Each line from the beginning of the data below through the line containing "Screen dimensions: 1568x685" should be repeated exactly, please.

# [Input for this task]
———

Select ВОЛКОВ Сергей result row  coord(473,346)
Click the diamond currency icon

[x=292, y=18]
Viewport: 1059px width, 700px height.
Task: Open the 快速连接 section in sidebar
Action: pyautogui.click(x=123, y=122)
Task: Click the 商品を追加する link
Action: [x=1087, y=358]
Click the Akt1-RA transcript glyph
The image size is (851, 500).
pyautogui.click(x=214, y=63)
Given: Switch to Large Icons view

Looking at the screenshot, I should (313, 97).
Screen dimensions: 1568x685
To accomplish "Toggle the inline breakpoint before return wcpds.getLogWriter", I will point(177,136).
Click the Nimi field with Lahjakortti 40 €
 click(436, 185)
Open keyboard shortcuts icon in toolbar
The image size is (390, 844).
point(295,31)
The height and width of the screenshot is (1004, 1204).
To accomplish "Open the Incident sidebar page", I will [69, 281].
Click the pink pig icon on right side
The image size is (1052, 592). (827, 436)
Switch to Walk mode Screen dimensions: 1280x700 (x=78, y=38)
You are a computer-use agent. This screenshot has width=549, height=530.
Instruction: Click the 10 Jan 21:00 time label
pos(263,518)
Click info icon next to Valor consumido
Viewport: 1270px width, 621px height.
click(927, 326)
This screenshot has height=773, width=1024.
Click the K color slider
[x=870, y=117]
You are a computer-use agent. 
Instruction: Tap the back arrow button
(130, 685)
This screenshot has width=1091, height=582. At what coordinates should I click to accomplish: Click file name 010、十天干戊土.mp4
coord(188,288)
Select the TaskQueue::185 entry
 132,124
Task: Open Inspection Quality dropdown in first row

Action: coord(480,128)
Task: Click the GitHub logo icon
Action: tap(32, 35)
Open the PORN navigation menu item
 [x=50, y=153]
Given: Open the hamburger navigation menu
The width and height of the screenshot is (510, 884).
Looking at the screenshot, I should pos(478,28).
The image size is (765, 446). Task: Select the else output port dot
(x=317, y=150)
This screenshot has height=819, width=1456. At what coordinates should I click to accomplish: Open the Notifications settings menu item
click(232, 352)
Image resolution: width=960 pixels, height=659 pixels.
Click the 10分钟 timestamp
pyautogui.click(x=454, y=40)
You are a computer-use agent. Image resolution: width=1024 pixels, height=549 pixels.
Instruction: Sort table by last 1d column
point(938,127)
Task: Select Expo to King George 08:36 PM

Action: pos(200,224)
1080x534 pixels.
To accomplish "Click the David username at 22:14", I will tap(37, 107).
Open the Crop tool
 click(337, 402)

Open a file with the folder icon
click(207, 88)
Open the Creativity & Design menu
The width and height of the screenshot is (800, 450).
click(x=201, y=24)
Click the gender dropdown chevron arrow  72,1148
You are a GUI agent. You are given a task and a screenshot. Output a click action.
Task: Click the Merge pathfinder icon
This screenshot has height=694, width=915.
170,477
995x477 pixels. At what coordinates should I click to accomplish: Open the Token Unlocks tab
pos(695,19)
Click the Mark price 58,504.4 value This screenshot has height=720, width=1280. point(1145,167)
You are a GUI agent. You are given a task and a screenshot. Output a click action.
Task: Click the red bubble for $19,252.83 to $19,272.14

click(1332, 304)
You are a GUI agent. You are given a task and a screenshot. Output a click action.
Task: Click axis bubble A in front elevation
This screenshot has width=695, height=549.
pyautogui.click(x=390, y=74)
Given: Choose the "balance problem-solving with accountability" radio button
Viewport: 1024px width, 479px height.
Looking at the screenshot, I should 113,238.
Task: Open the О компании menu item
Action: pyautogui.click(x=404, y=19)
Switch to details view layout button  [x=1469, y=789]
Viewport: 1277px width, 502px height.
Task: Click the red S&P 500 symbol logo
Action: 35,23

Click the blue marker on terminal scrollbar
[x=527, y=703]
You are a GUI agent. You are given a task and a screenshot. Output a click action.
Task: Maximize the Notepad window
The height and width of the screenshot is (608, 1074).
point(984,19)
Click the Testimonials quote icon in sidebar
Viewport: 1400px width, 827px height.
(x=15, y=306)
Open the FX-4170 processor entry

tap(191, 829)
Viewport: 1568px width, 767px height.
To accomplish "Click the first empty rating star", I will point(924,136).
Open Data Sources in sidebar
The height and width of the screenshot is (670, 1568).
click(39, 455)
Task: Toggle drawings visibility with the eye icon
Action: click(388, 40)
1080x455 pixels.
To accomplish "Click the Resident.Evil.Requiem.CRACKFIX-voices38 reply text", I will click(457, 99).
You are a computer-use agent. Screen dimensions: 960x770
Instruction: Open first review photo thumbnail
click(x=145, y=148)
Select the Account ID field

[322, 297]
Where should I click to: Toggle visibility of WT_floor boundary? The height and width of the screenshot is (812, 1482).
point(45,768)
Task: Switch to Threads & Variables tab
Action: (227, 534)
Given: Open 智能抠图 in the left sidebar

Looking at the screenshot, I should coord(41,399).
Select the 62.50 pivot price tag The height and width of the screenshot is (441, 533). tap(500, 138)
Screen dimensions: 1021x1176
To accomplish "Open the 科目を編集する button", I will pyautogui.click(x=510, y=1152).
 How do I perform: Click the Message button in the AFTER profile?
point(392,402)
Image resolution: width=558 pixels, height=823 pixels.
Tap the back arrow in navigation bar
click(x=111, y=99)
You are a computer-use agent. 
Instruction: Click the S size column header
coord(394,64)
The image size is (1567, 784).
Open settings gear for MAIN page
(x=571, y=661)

———

# [Answer to this exercise]
Select ВОЛКОВ Сергей result row  coord(473,346)
Click the diamond currency icon

[x=292, y=18]
Viewport: 1059px width, 700px height.
Task: Open the 快速连接 section in sidebar
Action: pyautogui.click(x=123, y=122)
Task: Click the 商品を追加する link
Action: [x=1087, y=358]
Click the Akt1-RA transcript glyph
The image size is (851, 500).
pyautogui.click(x=214, y=63)
Given: Switch to Large Icons view

Looking at the screenshot, I should (313, 97).
Screen dimensions: 1568x685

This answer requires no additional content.